United shares closed down 11.44 percent at $69.05 on the carrier’s plan to add more seats on its routes and compete aggressively with low-cost rivals in the hopes of eventually boosting its slack profit margins.
The dramatic drop in the share price is the second such fall in as many quarters, as the Chicago-based airline has struggled to maintain control of its U.S. hub cities amid increased competition from budget airlines.
“The best way to compete with a low-cost carrier is match their prices,” United President Scott Kirby told analysts and investors on Tuesday. “We can’t let low-cost carriers have price advantages in our hubs.”
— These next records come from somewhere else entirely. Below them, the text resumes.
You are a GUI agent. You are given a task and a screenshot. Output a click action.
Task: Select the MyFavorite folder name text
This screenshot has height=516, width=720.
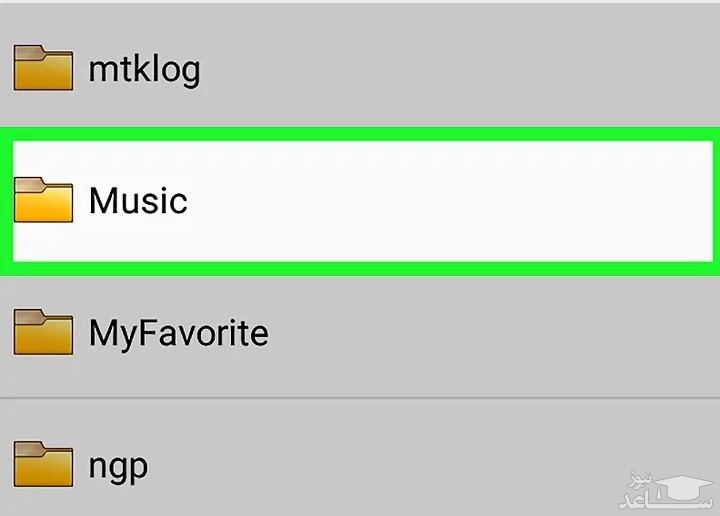coord(178,331)
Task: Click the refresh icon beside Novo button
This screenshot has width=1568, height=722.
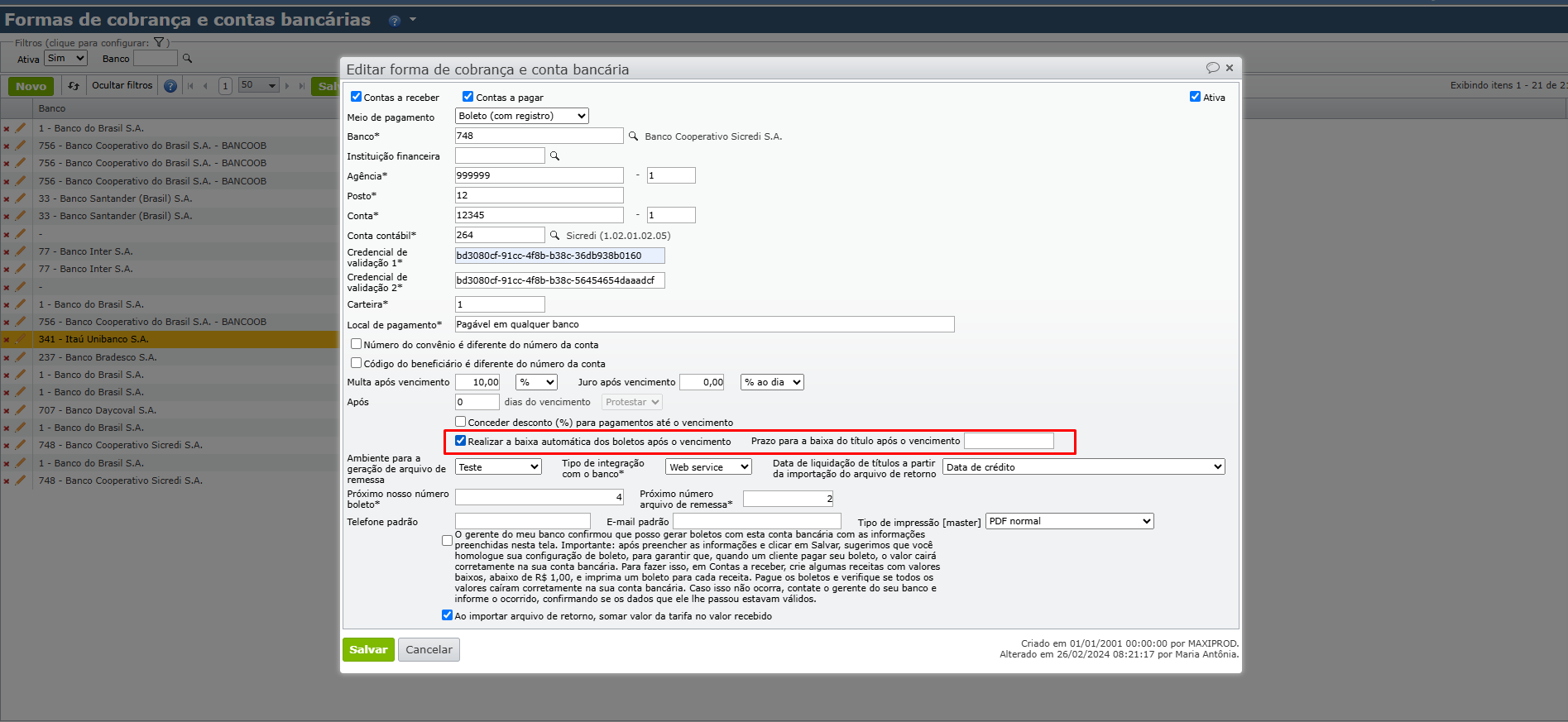Action: coord(74,86)
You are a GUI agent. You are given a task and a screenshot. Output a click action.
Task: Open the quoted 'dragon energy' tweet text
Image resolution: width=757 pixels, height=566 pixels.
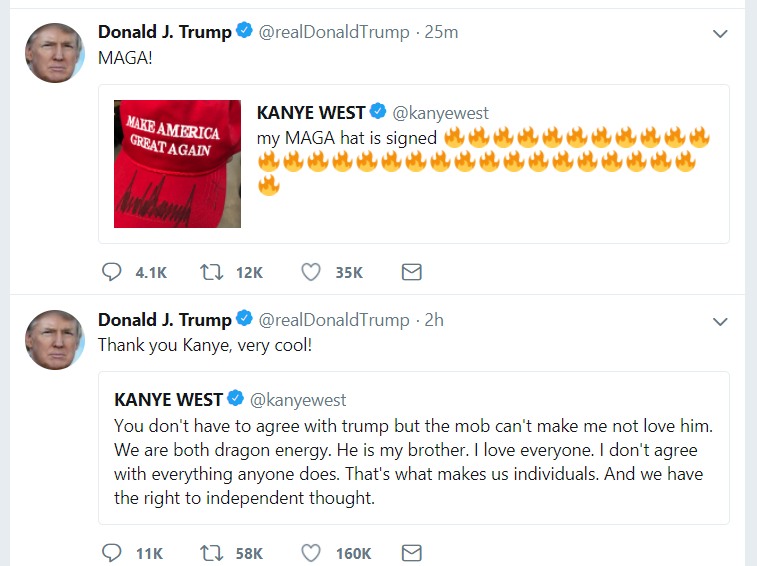pyautogui.click(x=413, y=462)

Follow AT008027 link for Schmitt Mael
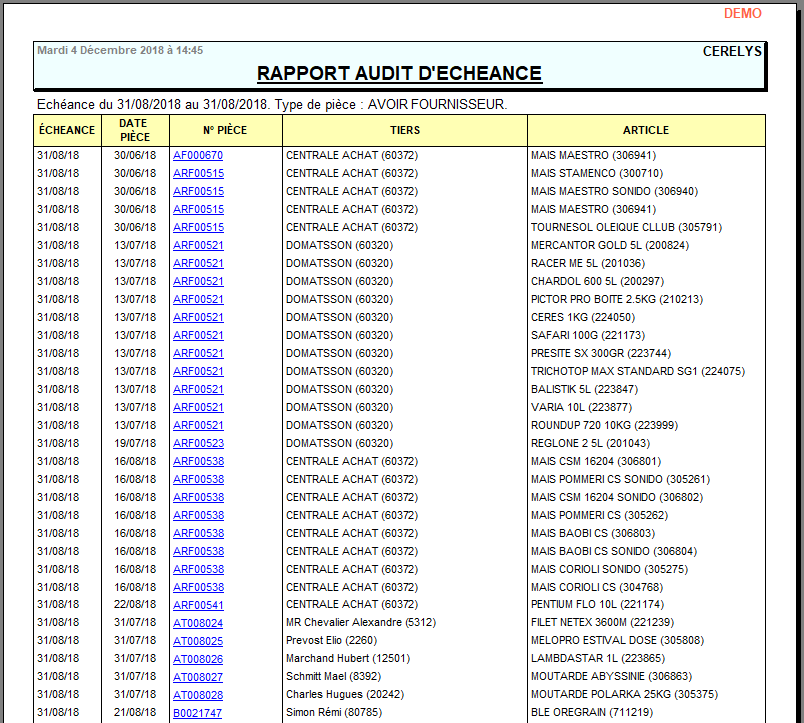point(198,677)
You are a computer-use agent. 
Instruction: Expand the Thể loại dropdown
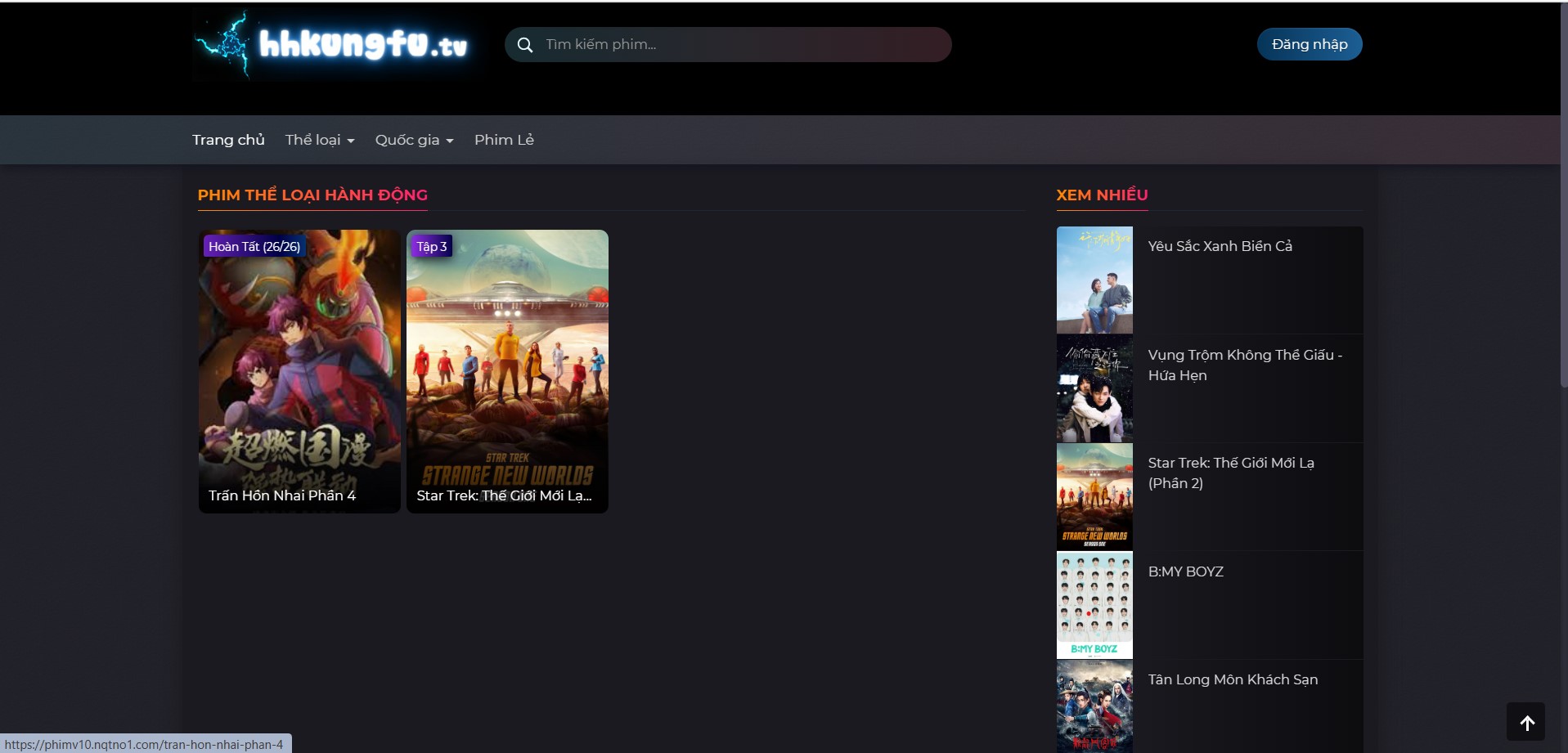tap(319, 140)
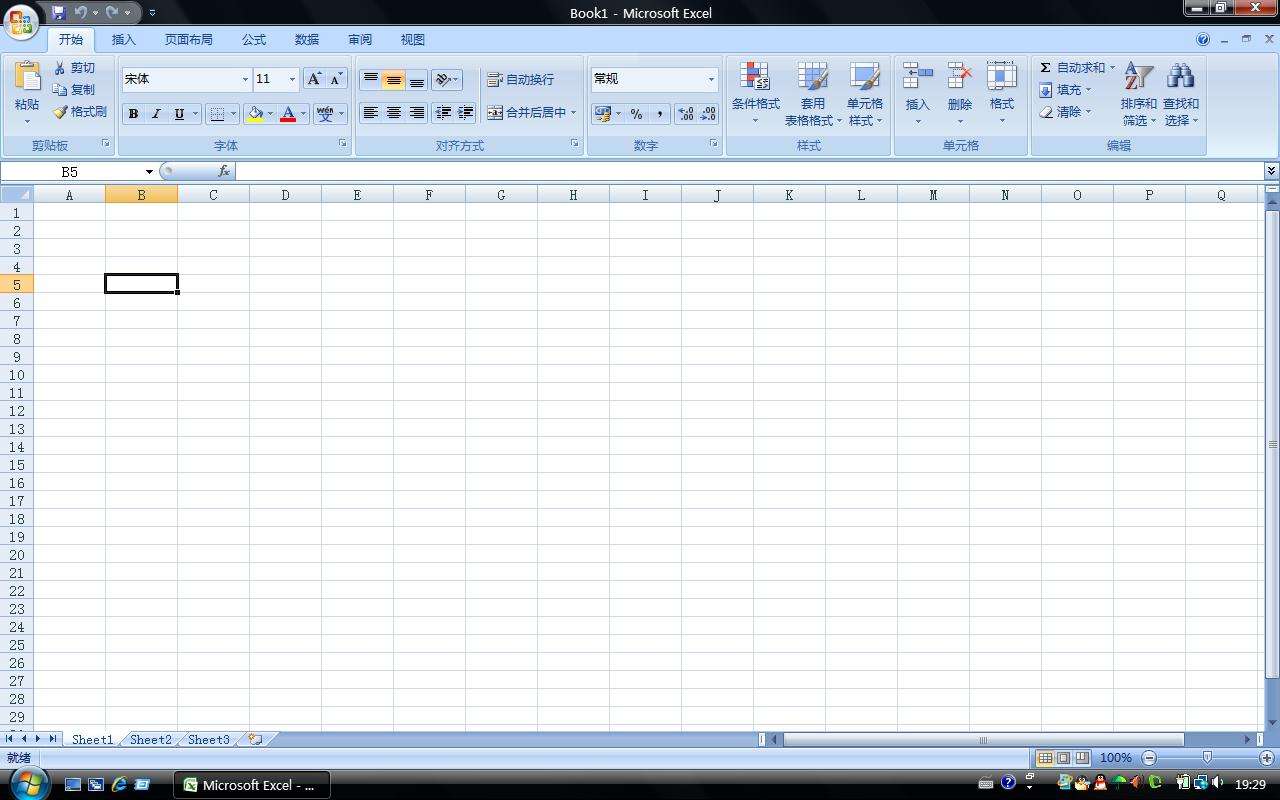Select the Sheet2 tab
This screenshot has width=1280, height=800.
(x=150, y=740)
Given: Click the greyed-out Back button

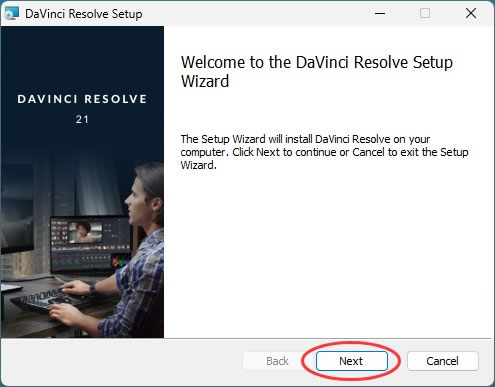Looking at the screenshot, I should click(277, 361).
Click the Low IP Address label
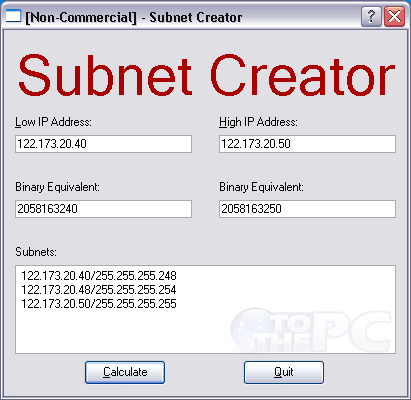411x400 pixels. (x=53, y=122)
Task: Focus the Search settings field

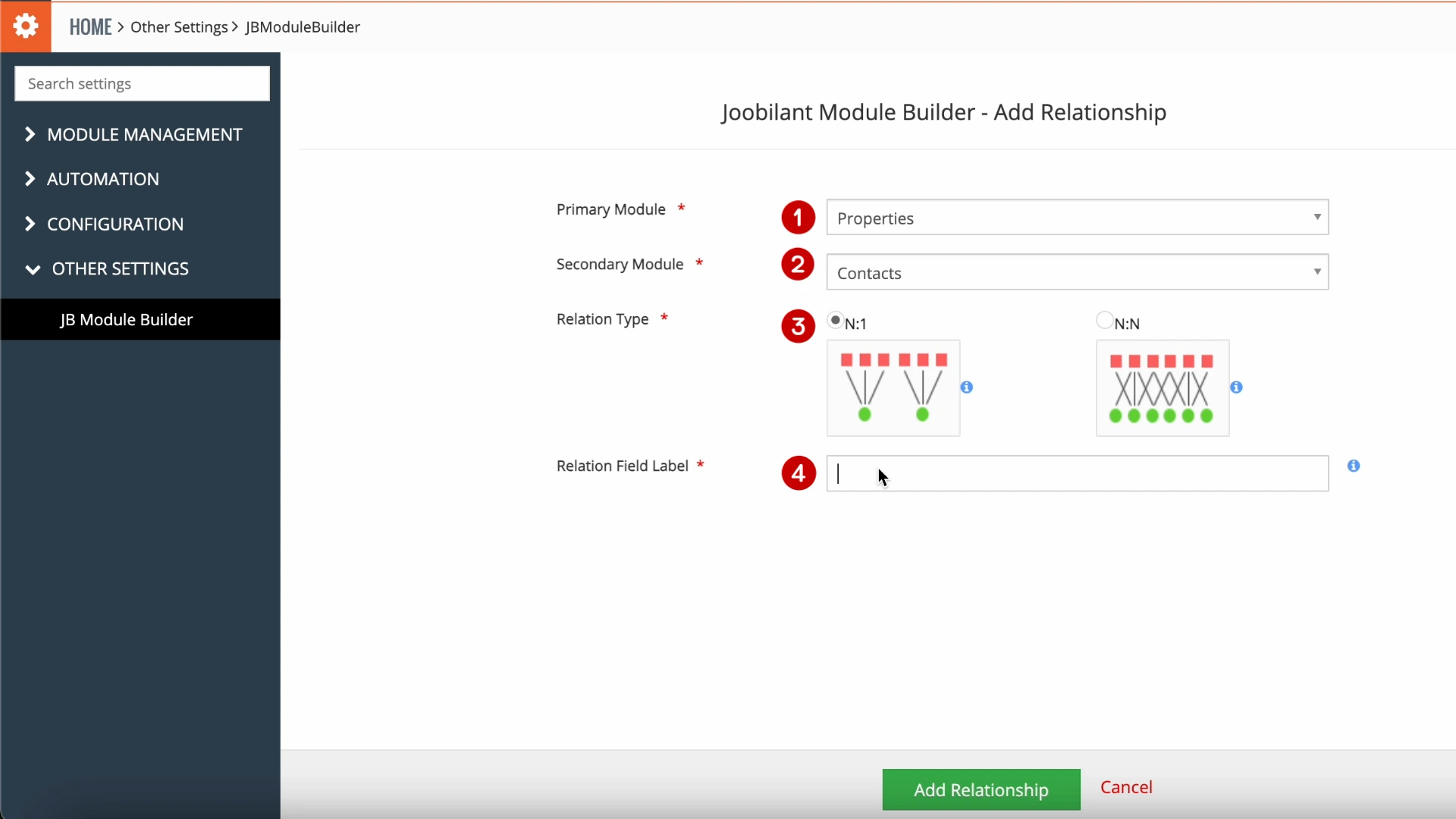Action: (x=142, y=83)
The bulk of investor concerns lie in United’s decision to beef up its capacity by between 4 percent and 6 percent in 2018, and at a similar clip in 2019 and 2020, on the grounds that it would give the carrier an edge in its fight against competitors.
United hopes to halt the steady creep of rivals, including Frontier, Spirit (SAVE.N) and Southwest Airlines (LUV.N), into its U.S. hubs like Denver and Chicago. At the same time, the No. 3 U.S. carrier by passenger traffic hopes to increase its market share in some rival strongholds to improve profit margins.
United, however, has to contend with significantly higher operating costs than its budget counterparts.
In the third quarter, for example, United’s cost per available seat mile was measured at 12.54 cents. Southwest’s unit cost for the same period was 11.36 cents. Smaller rival, budget carrier Spirit had a unit cost of just 7.59 cents.
In a research note on Wednesday, CFRA Research analyst Jim Corridore lowered the firm’s opinion of United shares to hold from buy.
United “unveils plan to right size hubs and raise connecting and premium traffic. We think this is the right course of action, but it will take time to work, will drive near-term unit revenues down and risk a competitive response,” Corridore wrote. “We will wait to see how this plays out before recommending shares.”
United’s financial results came on the heels of an uplifting fourth-quarter and full-year review from Delta earlier this month.